Your task: Copy out every line of the listing below that contains the string "click". Case matters, so skip any line where it appears only with different capitalization.

Raw records:

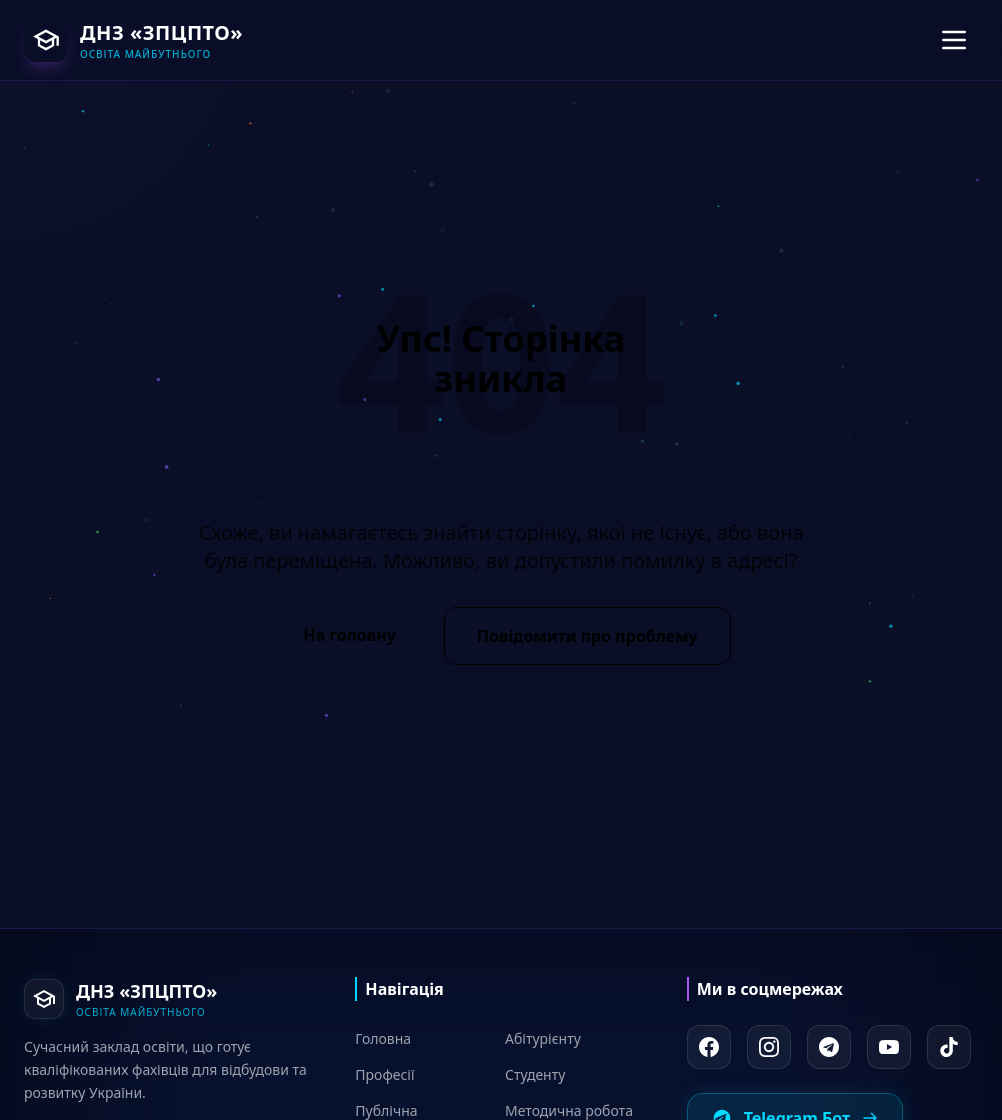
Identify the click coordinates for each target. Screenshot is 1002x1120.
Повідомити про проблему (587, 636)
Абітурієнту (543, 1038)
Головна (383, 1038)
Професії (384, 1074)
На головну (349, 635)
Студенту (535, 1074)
...
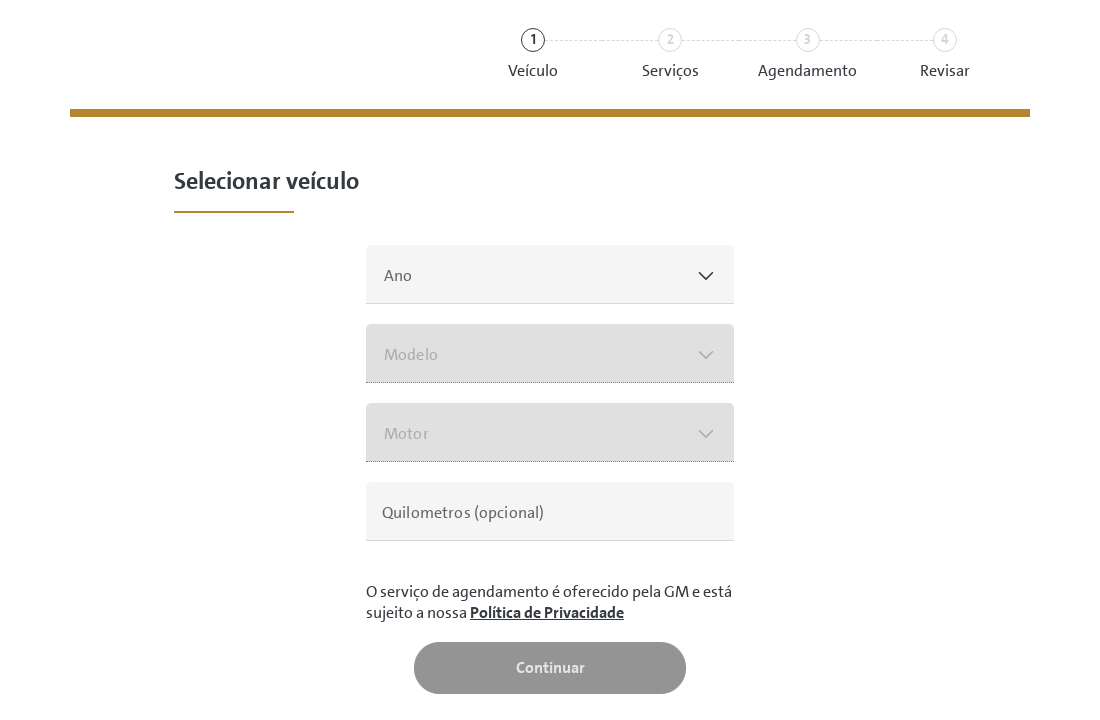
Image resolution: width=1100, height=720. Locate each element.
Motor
...
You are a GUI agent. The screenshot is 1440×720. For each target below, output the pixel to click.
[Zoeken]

Complete output:
Identify the click coordinates for each target. Screenshot is 1002x1120.
You are a GUI agent. The screenshot is 1440×720. For each target below, output the pixel to click.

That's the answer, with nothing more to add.